> _TASK PROMPT_
From the first line of the data below, copy each line up to the one containing "Click the Run", and include that line too.

Pixel coordinate grounding data
---+---

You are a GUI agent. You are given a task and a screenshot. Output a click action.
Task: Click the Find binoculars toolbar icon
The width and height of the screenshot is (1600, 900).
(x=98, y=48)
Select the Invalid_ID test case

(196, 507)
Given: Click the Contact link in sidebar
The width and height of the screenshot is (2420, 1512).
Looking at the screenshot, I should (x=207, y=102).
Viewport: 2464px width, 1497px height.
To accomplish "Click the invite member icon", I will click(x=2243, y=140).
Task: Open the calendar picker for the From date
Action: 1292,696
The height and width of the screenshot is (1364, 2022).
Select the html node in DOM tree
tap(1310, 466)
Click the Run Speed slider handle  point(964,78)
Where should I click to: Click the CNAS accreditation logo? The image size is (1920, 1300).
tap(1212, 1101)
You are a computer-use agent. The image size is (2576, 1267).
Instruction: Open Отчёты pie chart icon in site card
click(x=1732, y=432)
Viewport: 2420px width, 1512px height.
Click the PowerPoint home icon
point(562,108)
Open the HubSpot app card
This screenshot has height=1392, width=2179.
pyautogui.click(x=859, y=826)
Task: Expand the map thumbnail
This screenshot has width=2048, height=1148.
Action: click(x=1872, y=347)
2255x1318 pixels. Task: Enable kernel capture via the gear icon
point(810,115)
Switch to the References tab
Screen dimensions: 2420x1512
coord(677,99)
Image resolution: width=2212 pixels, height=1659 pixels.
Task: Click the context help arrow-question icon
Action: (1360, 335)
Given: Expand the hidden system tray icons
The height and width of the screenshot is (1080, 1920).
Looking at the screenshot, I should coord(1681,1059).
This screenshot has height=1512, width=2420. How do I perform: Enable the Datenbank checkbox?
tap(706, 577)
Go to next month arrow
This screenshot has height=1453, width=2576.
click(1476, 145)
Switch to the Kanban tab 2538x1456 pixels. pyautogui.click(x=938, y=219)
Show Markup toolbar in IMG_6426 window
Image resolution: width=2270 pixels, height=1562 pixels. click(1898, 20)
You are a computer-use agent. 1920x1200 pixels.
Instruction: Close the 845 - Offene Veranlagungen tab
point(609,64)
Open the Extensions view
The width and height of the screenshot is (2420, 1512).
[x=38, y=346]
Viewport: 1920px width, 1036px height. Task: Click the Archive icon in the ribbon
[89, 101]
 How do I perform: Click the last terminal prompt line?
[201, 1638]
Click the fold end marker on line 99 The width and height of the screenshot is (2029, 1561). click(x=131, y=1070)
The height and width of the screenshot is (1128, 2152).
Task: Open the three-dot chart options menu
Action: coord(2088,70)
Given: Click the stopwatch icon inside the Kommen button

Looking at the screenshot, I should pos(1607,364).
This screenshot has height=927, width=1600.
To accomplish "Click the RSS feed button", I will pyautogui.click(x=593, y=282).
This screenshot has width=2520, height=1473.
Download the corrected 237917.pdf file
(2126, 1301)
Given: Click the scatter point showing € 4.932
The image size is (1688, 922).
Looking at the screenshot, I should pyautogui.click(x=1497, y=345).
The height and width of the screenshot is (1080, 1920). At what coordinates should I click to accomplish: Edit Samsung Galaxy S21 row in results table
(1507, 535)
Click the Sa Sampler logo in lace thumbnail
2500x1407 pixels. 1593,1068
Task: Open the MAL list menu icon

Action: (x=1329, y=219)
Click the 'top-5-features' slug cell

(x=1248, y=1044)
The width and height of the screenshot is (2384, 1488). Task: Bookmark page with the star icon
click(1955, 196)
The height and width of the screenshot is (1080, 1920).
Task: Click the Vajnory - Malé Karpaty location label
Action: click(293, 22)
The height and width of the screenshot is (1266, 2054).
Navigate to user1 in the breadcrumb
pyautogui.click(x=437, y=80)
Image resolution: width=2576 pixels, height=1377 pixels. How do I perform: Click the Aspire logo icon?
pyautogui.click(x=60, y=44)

---+---

> _REPLY TO THE TASK_
You are a GUI agent. You are given a task and a screenshot. Output a click action.
Task: Click the Find binoculars toolbar icon
The width and height of the screenshot is (1600, 900).
(x=98, y=48)
Select the Invalid_ID test case

(196, 507)
Given: Click the Contact link in sidebar
The width and height of the screenshot is (2420, 1512).
Looking at the screenshot, I should (x=207, y=102).
Viewport: 2464px width, 1497px height.
To accomplish "Click the invite member icon", I will click(x=2243, y=140).
Task: Open the calendar picker for the From date
Action: 1292,696
The height and width of the screenshot is (1364, 2022).
Select the html node in DOM tree
tap(1310, 466)
Click the Run Speed slider handle  point(964,78)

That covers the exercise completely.